** BEGIN **

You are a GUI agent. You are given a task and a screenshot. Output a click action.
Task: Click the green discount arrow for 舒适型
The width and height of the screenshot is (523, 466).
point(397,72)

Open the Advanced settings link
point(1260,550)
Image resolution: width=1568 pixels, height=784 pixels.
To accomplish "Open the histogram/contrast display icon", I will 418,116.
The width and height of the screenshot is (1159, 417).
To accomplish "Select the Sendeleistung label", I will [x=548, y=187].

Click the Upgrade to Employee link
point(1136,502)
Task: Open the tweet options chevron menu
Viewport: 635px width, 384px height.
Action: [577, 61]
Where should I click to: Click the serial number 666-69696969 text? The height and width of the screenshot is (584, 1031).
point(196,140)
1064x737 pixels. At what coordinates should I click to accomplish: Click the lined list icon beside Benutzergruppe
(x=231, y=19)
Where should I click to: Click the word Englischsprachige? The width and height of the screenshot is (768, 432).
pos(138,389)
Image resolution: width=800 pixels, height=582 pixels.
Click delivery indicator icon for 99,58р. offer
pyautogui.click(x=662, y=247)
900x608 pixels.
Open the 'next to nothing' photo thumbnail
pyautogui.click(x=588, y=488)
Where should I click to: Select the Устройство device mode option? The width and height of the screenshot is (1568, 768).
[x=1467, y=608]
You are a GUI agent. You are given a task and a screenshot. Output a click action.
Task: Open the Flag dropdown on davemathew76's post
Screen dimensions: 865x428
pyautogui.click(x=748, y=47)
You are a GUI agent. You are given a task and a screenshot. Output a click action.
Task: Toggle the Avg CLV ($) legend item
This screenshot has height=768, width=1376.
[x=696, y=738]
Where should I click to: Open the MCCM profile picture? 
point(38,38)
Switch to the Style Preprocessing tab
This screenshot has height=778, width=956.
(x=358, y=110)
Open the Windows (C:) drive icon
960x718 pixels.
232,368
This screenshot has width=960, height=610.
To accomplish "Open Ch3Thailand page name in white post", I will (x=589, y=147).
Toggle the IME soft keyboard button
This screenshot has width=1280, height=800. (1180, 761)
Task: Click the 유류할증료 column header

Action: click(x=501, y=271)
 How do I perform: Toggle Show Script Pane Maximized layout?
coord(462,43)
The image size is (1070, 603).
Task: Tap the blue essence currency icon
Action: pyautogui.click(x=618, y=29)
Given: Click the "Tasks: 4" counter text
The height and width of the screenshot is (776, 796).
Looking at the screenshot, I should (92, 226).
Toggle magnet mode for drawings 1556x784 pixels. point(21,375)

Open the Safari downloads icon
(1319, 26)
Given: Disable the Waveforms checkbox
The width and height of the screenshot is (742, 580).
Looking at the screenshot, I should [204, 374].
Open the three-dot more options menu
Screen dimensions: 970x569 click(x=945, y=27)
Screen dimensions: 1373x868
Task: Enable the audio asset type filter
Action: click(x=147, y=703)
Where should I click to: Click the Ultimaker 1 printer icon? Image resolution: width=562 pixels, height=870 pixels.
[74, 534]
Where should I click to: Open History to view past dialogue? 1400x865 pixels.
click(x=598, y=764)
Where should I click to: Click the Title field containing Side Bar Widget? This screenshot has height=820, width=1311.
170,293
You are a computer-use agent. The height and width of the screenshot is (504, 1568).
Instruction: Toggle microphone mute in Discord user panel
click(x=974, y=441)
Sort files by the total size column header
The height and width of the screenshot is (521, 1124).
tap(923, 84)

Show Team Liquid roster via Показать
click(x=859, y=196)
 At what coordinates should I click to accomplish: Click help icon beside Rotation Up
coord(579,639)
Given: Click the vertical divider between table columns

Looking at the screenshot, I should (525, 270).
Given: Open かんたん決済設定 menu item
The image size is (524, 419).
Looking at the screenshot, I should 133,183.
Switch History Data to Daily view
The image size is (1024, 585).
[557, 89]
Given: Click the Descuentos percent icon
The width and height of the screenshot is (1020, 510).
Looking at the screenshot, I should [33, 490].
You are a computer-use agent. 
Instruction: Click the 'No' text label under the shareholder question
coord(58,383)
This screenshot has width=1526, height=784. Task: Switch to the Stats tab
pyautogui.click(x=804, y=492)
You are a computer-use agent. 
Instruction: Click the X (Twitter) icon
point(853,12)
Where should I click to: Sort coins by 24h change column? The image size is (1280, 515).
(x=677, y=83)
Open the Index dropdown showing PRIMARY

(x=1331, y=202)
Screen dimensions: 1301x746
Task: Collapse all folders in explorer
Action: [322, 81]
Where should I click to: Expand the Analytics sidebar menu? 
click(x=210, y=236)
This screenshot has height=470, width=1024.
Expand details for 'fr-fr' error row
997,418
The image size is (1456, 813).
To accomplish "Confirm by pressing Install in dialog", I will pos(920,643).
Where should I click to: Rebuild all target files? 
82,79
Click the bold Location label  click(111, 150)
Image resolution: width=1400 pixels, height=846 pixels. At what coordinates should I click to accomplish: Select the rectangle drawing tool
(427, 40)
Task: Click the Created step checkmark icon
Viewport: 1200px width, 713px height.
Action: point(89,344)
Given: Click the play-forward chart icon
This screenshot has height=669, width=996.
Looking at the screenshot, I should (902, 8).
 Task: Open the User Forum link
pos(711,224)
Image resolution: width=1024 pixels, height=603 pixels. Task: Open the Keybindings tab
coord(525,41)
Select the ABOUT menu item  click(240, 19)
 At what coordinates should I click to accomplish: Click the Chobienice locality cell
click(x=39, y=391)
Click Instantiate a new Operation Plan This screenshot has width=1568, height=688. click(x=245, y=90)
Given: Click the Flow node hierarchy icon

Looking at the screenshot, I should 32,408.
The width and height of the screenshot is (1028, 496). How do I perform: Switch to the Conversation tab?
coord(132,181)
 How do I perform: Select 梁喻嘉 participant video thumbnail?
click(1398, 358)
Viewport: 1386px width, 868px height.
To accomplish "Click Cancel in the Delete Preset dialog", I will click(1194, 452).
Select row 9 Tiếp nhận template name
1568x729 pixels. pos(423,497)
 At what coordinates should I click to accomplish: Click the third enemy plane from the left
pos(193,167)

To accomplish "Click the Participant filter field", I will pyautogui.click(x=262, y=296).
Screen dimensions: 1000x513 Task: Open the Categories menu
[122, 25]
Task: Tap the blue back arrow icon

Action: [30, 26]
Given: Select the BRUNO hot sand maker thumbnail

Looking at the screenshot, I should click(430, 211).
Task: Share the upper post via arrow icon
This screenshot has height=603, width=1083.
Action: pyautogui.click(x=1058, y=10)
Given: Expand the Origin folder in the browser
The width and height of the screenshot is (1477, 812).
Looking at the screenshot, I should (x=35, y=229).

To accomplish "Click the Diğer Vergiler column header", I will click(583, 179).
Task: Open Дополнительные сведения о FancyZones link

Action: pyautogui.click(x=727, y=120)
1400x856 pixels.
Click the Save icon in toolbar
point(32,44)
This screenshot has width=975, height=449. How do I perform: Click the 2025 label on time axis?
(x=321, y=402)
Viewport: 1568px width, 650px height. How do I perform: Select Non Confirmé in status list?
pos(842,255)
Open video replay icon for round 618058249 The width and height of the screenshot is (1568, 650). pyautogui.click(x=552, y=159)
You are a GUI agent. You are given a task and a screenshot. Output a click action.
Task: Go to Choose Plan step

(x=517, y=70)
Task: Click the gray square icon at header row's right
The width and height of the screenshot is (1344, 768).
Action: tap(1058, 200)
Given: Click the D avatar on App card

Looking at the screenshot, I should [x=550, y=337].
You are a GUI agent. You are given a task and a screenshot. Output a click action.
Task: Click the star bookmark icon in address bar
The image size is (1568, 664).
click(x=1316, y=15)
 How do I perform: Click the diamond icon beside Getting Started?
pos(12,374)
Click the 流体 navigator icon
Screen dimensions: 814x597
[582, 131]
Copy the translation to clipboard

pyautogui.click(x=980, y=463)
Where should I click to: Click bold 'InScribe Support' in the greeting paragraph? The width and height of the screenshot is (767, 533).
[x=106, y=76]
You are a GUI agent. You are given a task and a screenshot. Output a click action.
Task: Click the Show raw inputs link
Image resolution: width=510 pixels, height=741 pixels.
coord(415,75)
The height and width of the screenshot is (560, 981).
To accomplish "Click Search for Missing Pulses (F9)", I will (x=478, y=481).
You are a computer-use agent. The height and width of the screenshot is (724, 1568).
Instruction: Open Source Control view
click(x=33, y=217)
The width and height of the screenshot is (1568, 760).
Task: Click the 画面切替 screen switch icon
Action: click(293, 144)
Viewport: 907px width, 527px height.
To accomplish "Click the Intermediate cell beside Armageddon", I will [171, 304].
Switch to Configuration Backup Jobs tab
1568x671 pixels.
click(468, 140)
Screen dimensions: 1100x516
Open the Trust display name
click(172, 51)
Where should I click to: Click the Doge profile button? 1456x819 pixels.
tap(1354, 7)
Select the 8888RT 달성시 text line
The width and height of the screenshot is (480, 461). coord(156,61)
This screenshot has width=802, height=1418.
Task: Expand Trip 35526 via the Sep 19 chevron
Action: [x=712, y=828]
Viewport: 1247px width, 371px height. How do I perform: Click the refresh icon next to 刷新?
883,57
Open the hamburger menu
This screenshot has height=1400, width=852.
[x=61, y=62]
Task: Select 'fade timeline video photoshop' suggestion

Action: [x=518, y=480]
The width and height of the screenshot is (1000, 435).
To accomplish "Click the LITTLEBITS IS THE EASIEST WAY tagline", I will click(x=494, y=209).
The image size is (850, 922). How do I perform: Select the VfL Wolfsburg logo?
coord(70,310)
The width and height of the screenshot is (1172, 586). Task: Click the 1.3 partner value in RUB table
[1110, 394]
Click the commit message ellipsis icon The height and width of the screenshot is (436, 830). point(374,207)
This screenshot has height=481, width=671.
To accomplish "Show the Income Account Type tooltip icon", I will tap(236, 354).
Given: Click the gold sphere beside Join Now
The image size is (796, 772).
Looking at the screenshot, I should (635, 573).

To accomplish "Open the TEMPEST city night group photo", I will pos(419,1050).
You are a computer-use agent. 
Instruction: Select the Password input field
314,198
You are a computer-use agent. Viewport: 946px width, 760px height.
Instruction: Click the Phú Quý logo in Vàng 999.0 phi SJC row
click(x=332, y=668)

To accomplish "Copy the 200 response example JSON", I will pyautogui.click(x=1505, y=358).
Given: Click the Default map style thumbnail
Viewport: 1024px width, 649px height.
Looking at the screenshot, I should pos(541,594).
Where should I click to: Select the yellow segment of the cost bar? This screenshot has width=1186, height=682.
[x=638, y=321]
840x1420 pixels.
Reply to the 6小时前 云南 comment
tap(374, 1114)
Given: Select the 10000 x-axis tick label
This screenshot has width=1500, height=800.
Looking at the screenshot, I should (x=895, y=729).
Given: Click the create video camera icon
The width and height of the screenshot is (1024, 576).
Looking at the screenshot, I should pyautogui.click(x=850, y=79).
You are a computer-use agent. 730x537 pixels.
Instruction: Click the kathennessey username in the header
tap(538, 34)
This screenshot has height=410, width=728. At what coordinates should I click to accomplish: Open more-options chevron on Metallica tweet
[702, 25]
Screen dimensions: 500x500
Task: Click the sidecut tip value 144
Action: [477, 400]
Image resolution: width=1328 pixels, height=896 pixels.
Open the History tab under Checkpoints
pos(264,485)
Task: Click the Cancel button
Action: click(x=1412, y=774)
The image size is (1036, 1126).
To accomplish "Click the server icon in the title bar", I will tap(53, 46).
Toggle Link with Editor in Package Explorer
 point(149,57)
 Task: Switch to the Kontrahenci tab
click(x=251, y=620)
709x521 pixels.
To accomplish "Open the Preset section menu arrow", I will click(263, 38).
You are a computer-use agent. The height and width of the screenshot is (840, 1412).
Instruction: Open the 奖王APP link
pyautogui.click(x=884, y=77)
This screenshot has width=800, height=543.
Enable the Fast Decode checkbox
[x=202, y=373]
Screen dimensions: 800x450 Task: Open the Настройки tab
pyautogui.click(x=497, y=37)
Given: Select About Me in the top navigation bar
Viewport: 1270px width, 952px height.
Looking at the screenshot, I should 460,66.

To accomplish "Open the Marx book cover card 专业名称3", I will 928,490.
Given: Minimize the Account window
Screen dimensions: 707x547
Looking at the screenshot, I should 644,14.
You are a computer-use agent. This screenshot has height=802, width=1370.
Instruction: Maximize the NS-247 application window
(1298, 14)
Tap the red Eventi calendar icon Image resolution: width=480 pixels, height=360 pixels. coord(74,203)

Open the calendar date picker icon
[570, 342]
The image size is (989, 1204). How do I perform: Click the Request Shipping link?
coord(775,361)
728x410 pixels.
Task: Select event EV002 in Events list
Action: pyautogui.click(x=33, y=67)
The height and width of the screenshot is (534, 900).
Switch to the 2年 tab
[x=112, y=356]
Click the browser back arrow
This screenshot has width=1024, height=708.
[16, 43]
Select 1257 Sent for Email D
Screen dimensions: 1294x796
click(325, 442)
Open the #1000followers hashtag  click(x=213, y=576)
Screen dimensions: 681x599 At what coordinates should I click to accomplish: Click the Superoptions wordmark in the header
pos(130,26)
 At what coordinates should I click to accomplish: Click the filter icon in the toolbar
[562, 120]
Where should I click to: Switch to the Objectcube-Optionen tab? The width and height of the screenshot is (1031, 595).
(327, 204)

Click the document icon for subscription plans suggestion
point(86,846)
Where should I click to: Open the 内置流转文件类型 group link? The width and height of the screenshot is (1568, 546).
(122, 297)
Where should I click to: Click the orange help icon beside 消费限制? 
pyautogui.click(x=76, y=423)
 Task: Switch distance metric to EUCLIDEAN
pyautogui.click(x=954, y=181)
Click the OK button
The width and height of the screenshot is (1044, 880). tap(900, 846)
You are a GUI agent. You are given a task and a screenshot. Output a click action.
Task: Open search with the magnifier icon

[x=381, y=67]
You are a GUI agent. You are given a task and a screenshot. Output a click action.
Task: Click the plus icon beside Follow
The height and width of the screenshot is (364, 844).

** END **

• [EXERCISE TASK]: Please duplicate the items above character for character, starting at their first line and ending at the line that contains "point(1136,502)", with both of those lines included.

• [TASK RESULT]:
You are a GUI agent. You are given a task and a screenshot. Output a click action.
Task: Click the green discount arrow for 舒适型
The width and height of the screenshot is (523, 466).
point(397,72)

Open the Advanced settings link
point(1260,550)
Image resolution: width=1568 pixels, height=784 pixels.
To accomplish "Open the histogram/contrast display icon", I will 418,116.
The width and height of the screenshot is (1159, 417).
To accomplish "Select the Sendeleistung label", I will [x=548, y=187].

Click the Upgrade to Employee link
point(1136,502)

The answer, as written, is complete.